%Let rptout = /myshare; data have; set sashelp.cars; run; %macro eof (Make); Data _Null_; Set have; FILE "&rptout/&Make._report1.csv" DLM="," dsd; RUN; %mend; %eof(Acura,'Acura'); %eof(Audi,'Audi'); %eof(BMW,'BMW');
1. Is there a way to automate programmatically and segment into separate datasets by make? (ie if make = 'Acura' output Acura)
2. After executing step 1 is there a way to proc export based on the number of datasets created. Objective is to assign the Make as the name of each dataset at export
Creating multiple text files is simple. Use the FILEVAR= option on the FILE statement.
data _null_;
set have;
length filevar $256 ;
filevar=cats("&rptout/",make,'.csv');
file csv dsd filevar=filevar ;
put (_all_) (+0);
run;
Creating separate datasets is harder than creating separated text files. For that you would need to use code generation.
@Tom wrote:
...
Creating separate datasets is harder than creating separated text files. For that you would need to use code generation.
But i
f you are willing to use a set hashes (and a hash of hashes), then you don't have to use code generation to create one dataset per make:
data have;
set sashelp.cars;
run;
data _null_;
set have end=end_of_have;
if _n_=1 then do;
declare hash h;
declare hash hoh (ordered:'a');
hoh.definekey('make');
hoh.definedata('make','h');
hoh.definedone();
declare hiter hohi ('hoh');
end;
if hoh.find()^=0 then do;
h=_new_ hash(dataset:'have (obs=0)');
* or (see note) h=_new_ hash(dataset:'have (obs=0)',multidata:'Y');
h.definekey(all:'Y');
*or (see note) h.definekey('make');
h.definedata(all:'Y');
h.definedone();
hoh_add=hoh.add();
end;
h.add();
if end_of_have then do rc=hohi.first() by 0 until (hohi.next()^=0);
h.output(dataset:translate(trim(make),'___',' -&'));
end;
run;
The program above creates one hash object per make. Note that the hash object is named h for every instance - i.e. for each make. It is use of the hash-of-hashes object hoh that manages those individual hash objects such that each incoming observation becomes a data item in the associated hash h.

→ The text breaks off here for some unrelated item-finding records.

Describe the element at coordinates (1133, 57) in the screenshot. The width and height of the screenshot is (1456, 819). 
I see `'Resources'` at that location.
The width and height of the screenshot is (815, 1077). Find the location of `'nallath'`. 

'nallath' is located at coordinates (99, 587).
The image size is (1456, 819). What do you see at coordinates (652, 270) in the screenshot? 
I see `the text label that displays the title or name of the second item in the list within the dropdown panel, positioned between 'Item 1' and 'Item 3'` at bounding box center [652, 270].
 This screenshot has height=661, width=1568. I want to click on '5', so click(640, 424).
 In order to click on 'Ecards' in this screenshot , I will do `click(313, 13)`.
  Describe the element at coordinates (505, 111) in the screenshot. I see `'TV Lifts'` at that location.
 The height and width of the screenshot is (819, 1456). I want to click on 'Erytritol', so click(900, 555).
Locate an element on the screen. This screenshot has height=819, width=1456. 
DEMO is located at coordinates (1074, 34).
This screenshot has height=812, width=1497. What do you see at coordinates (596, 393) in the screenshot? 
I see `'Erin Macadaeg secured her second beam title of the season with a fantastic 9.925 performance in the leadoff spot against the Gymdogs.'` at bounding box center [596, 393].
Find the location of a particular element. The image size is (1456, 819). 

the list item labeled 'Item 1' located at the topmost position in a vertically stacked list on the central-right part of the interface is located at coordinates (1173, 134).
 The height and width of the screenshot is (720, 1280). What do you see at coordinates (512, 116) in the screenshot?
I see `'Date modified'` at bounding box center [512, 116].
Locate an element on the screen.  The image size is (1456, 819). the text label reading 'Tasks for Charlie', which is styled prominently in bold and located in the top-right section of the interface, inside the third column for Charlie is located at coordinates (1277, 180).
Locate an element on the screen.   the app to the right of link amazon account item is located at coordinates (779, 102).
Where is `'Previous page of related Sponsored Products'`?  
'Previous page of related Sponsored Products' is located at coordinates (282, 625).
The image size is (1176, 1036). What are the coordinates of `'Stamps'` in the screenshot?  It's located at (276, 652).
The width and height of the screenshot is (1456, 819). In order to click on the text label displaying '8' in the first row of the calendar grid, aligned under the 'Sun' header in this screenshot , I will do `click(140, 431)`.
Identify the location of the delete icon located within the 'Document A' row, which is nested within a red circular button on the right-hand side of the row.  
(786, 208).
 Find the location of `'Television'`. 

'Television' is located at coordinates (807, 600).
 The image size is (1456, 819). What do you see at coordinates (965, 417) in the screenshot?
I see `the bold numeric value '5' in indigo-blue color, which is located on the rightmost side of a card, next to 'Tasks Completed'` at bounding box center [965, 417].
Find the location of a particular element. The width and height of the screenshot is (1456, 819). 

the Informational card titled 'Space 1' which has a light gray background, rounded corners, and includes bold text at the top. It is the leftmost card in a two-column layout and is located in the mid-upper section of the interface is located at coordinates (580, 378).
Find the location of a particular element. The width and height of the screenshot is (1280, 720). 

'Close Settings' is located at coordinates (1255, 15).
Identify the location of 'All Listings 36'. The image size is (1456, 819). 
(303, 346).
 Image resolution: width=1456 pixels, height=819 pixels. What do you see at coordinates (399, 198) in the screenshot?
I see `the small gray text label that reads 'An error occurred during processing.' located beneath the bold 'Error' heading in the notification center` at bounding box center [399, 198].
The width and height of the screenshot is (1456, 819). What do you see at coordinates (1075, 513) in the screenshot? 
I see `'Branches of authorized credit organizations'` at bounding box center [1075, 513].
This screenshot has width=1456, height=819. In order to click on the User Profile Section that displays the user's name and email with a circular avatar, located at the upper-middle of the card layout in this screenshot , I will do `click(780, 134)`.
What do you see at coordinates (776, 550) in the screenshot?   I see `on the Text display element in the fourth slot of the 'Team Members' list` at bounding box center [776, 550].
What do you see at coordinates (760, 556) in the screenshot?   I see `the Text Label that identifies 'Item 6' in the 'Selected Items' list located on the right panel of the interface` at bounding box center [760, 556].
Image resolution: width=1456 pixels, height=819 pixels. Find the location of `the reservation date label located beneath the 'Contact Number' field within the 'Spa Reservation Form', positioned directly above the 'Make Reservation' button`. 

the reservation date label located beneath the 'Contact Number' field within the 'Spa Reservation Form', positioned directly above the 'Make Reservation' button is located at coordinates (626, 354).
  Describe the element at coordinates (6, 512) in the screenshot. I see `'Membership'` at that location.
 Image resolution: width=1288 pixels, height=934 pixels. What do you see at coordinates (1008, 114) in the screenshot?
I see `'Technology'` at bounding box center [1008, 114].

Now the hash objects h are keyed on all variables found in HAVE. Assuming no observations are completely identical, this will avoid the problem of dealing with "collisions" in the hash objects, whose default is to keep only one dataitem (think row) per set of key values. That would be a problem if the h objects were keyed only on make.
The primary downside of this is that you need enough memory to hold all the data from HAVE (and all the memory to record the complete set of keys). That's not a problem here, but it could be a problem for a large data set.
There would be many ways to mitigate this problem. One way to partially reduce memory is to substitute the commented lines above for their respective preceding statements. This allows the variable MAKE to be the sole key, reducing memory demand. But it also obligates the programmer to accommodate duplicate key values - hence the multidata:'Y' option.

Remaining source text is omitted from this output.